Miorine felt bile surge up her throat as the cockpit sealed itself, and the Schwarzette, SULETTA, rose back up to stand. She desperately tried and failed to not vomit on her father's body as the Schwarzette, as Suletta, turned towards the open hangar doors.
"I-I did mean it, y-you know," The Gundam, Suletta, turned her head to look back at her. That brief return of her stutter, utterly absent before, almost made Miorine vomit again. "Happy birthday, Ms. Miorine."
As Suletta flew out into the depths of space, the song continued in its now sadistic message, and Miorine could only weep.
"Happy birthday to you. Happy birthday to you.

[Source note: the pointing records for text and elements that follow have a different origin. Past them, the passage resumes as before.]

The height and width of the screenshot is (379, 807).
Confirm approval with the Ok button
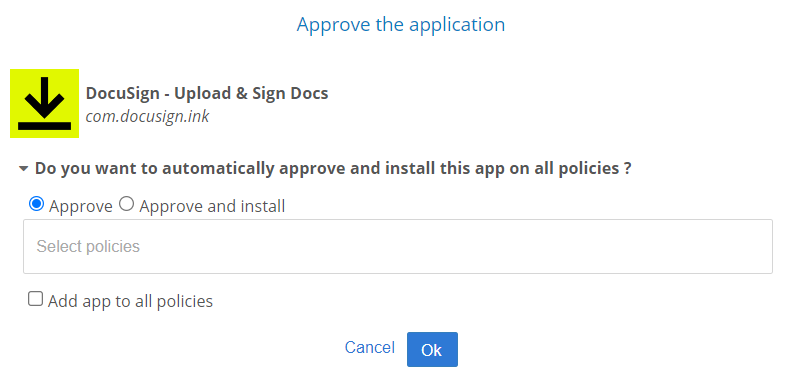(x=432, y=349)
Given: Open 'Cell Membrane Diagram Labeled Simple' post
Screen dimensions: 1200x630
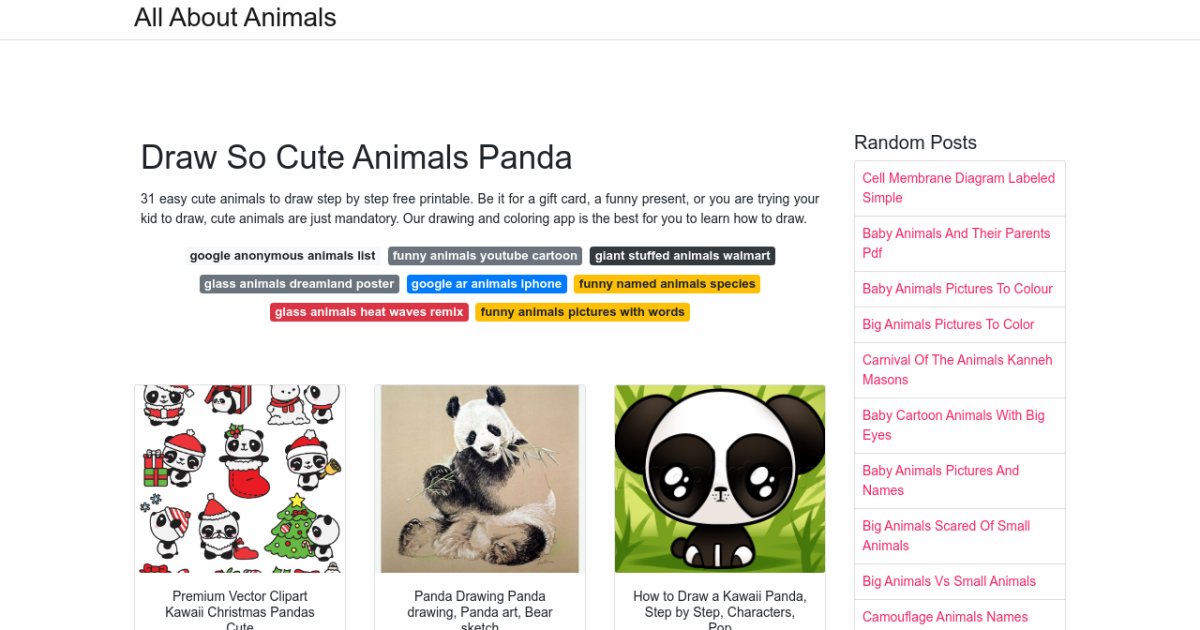Looking at the screenshot, I should tap(958, 187).
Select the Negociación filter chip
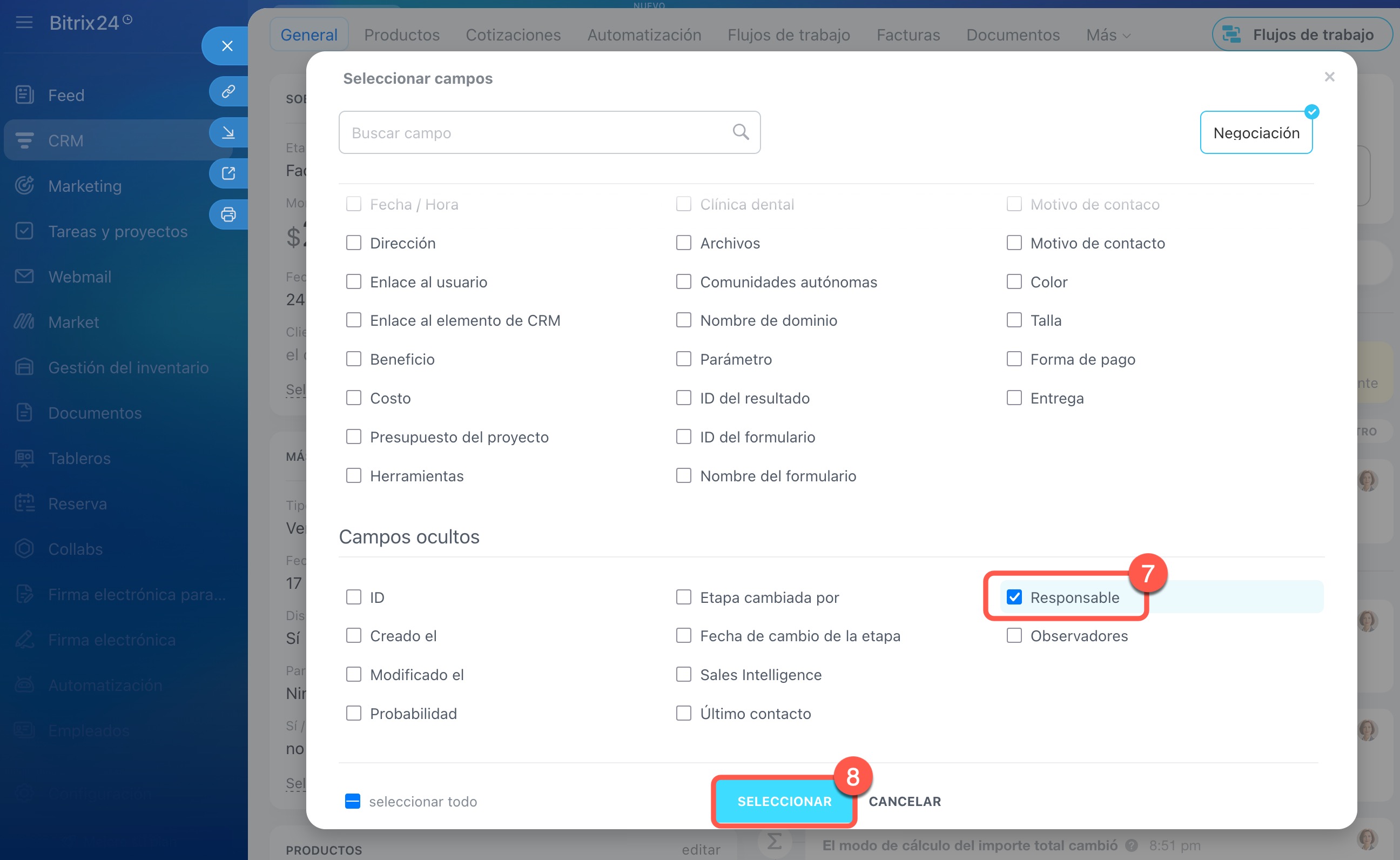This screenshot has height=860, width=1400. click(1256, 132)
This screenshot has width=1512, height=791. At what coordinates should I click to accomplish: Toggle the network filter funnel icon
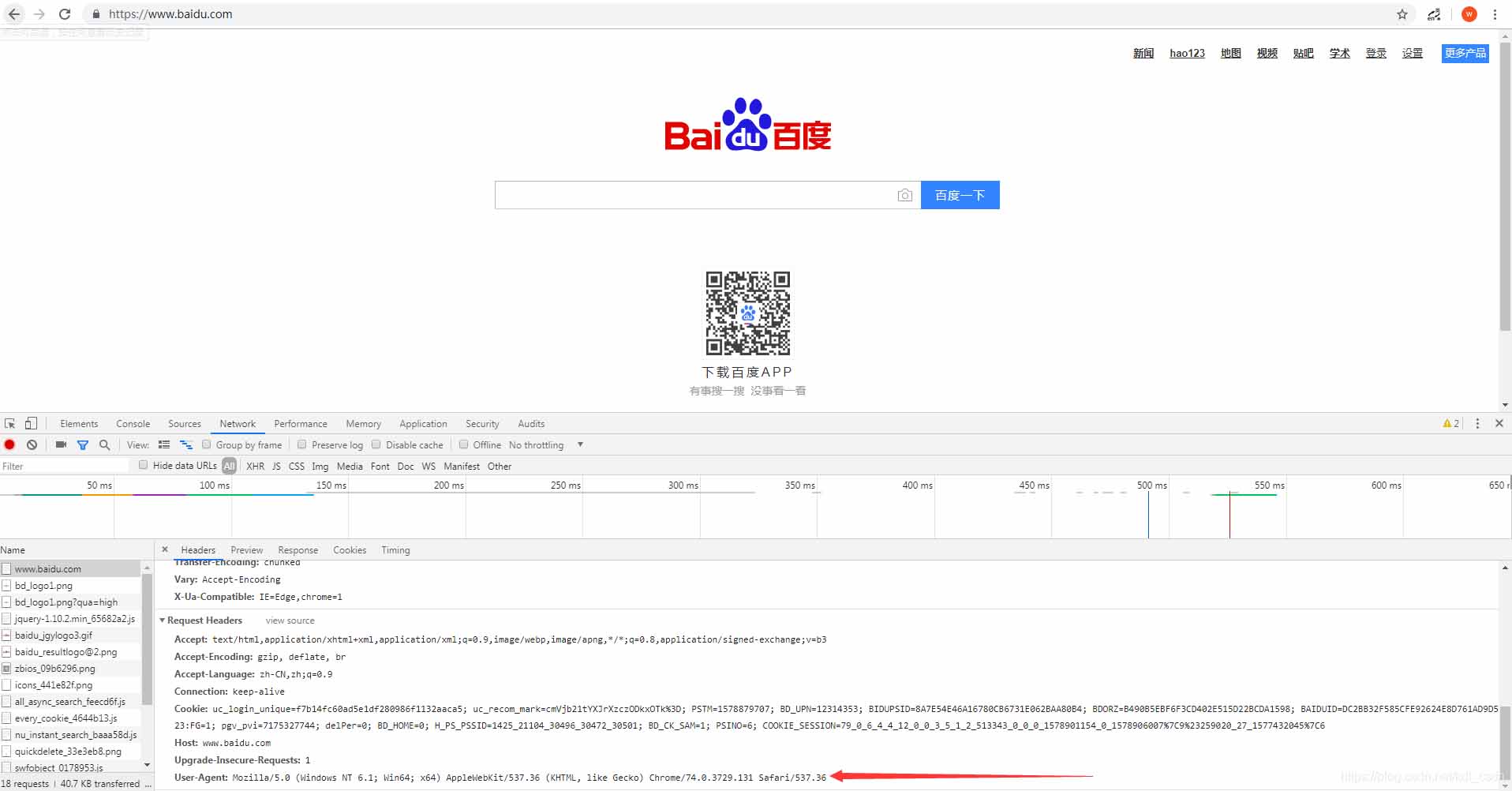pos(83,445)
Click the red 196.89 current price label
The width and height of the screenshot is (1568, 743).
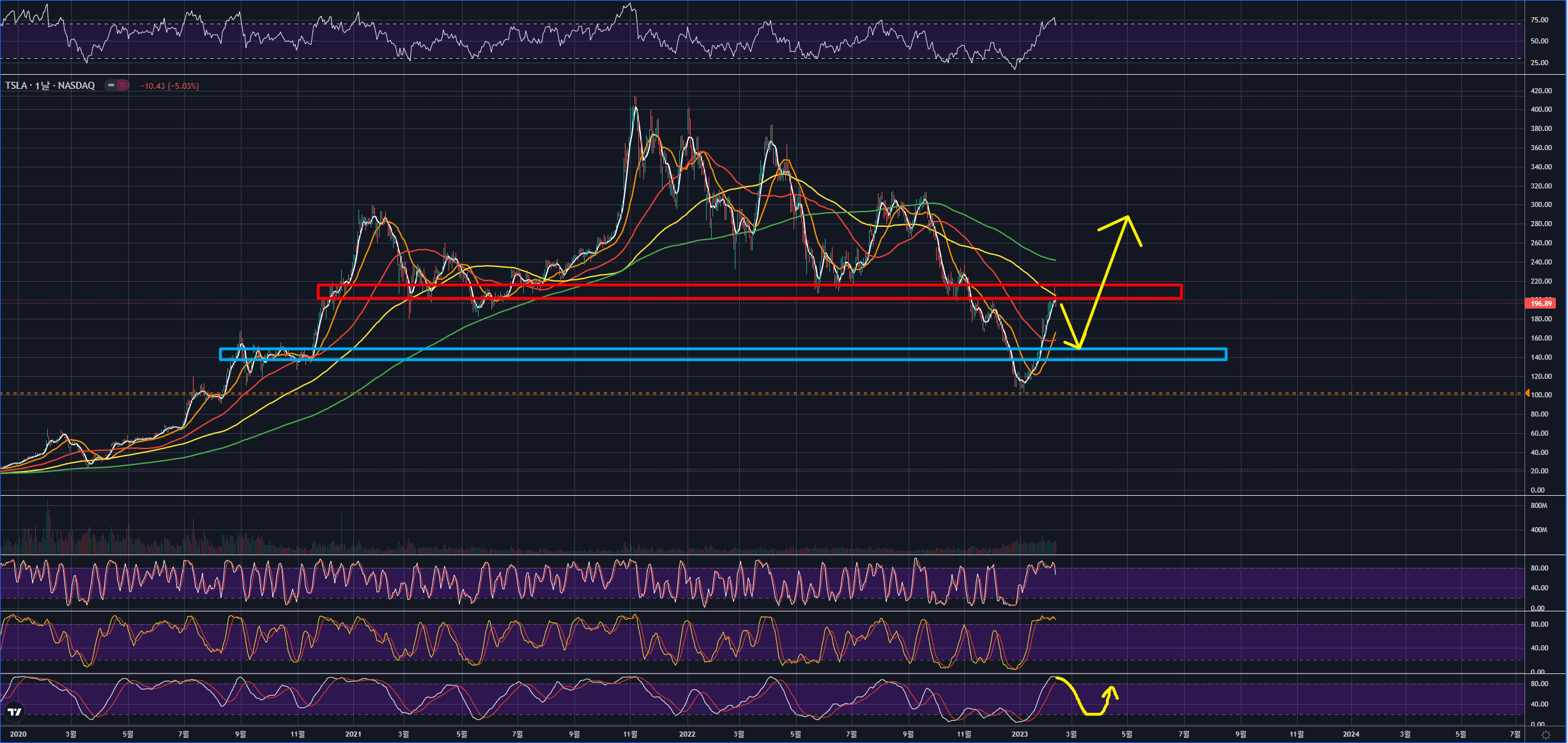click(x=1541, y=303)
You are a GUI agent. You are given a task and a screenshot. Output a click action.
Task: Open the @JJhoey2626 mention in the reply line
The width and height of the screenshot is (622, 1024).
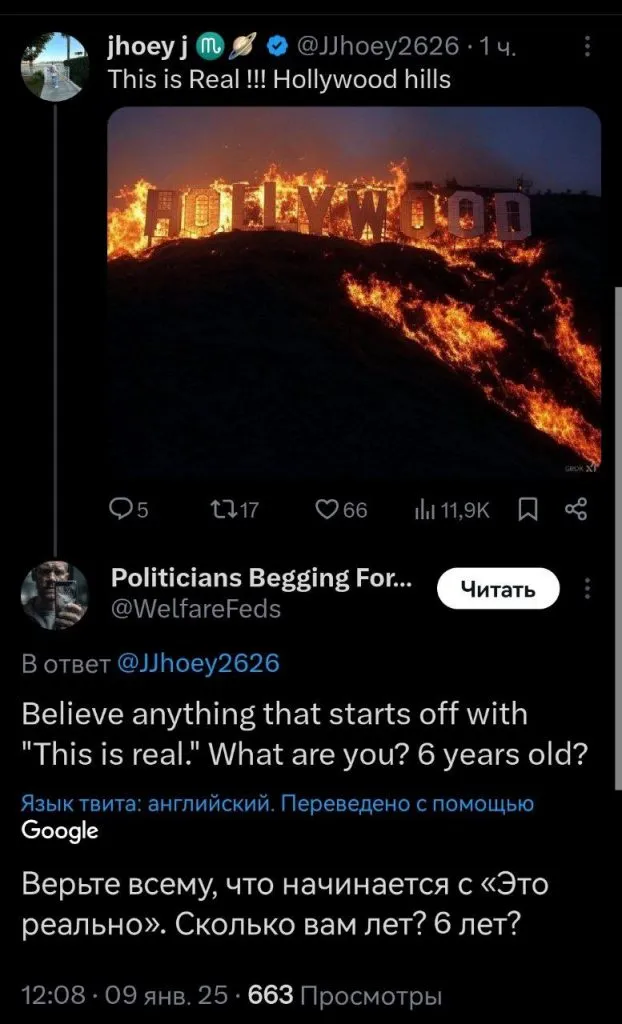(199, 663)
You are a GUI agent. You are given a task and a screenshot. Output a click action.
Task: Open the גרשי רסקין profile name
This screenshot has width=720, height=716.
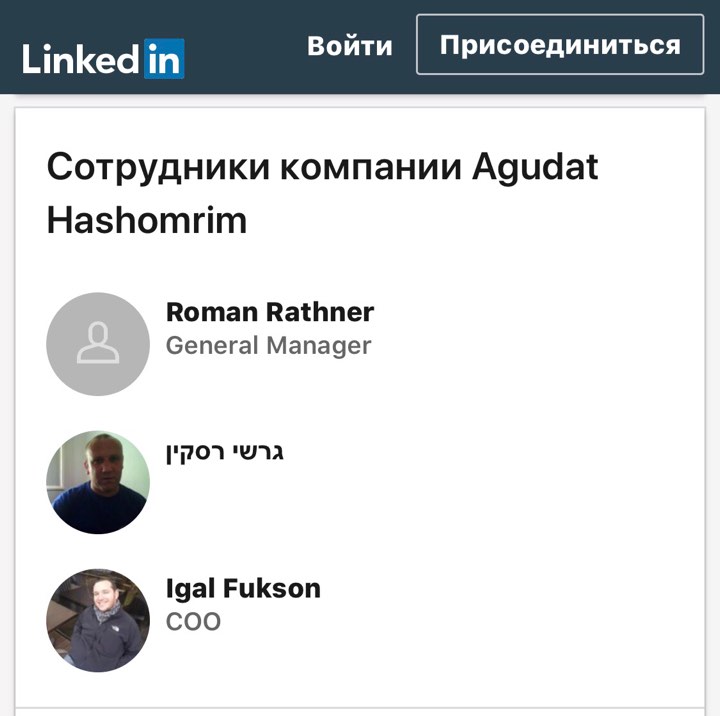click(225, 452)
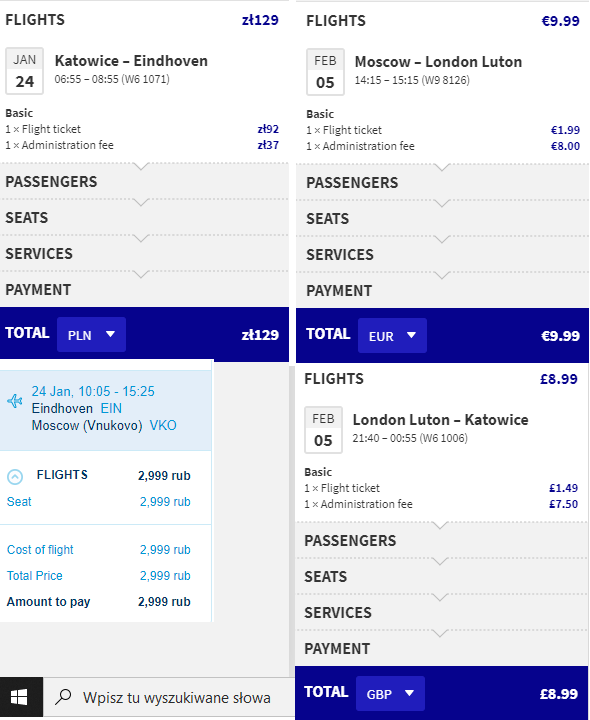Expand PAYMENT section in Katowice–Eindhoven panel
The width and height of the screenshot is (590, 720).
(144, 290)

Happy birthday, happy birthday, happy birthday to you!"
So yeah, a reddit thread comment said "I suspect Suletta will have a crazy/evil arc before getting her shit sorted out." And my mind went RIGHT to one of the worst things I could possibly think of, and the idea captivated my creativity like few things have in YEARS. So here we are. The original idea was a slightly different; Sullettzette was supposed to just pick Delling up and pop him like a zit, but that felt both redundant with the redux of the Episode 12 SMACK, and just... not CRUEL and darkly poetic enough for what Suletta has let herself become. And then I thought "Could she kill him with Permet overload? Kill him with the 'Gundam's curse?' OH, THAT'S SO TERRIBLE! I LOVE IT! Oh, that's SO MUCH WORSE! LET'S GO!" And here we are. It was also interesting how this developed out of a very simple comment, in terms of characterization.
Suletta getting SO ANGRY that the last squad almost hit everyone was a in-the-moment addition, but I think it perfectly fits this new, twisted version of her. She still CARES about most of those people, and doesn't want them harmed (at least not physically). Some things about her haven't changed, even with everything that HAS. But the things that have changed are, to put it lightly, BIG CHANGES in how she perceives and acts upon her emotions and the things (and people) she perceives as problems. At the same time, also trying to get across that, yes, she's let herself become this actual monster, but she isn't as... inhuman as that implies. Some of her old self is still there, and there's a chance for her to come back from this in terms of personality, if not in her relationships with the people around her. She's supposed to get out of this state eventually; she's just in the absolute depths of her crazy/villain arc right now.
I might, MIGHT, do a companion piece, showing Suletta's journey to become...THIS, but I'm not sure. This is already up there as quite probably the darkest, most violent thing I've ever written, and what I've pictured Suletta going through in the year-long time skip to get here might honestly be WORSE (for sure at least 1 attempted suicide, SO MUCH GASLIGHTING, and transhumanist cyber-soul-agony, just to give you an rough idea), and I don't know that I want to put that out there. I also DO have another totally unrelated idea, also couched in online discussion theories, that I'm probably going to make that will be FAR less tragic and horrible in its subject matter than THIS was. Much more hopeful, if dusted in some major angst and light tragedy yet. Cause it's ME, and it's Gundam. It wouldn't be either without those, would it?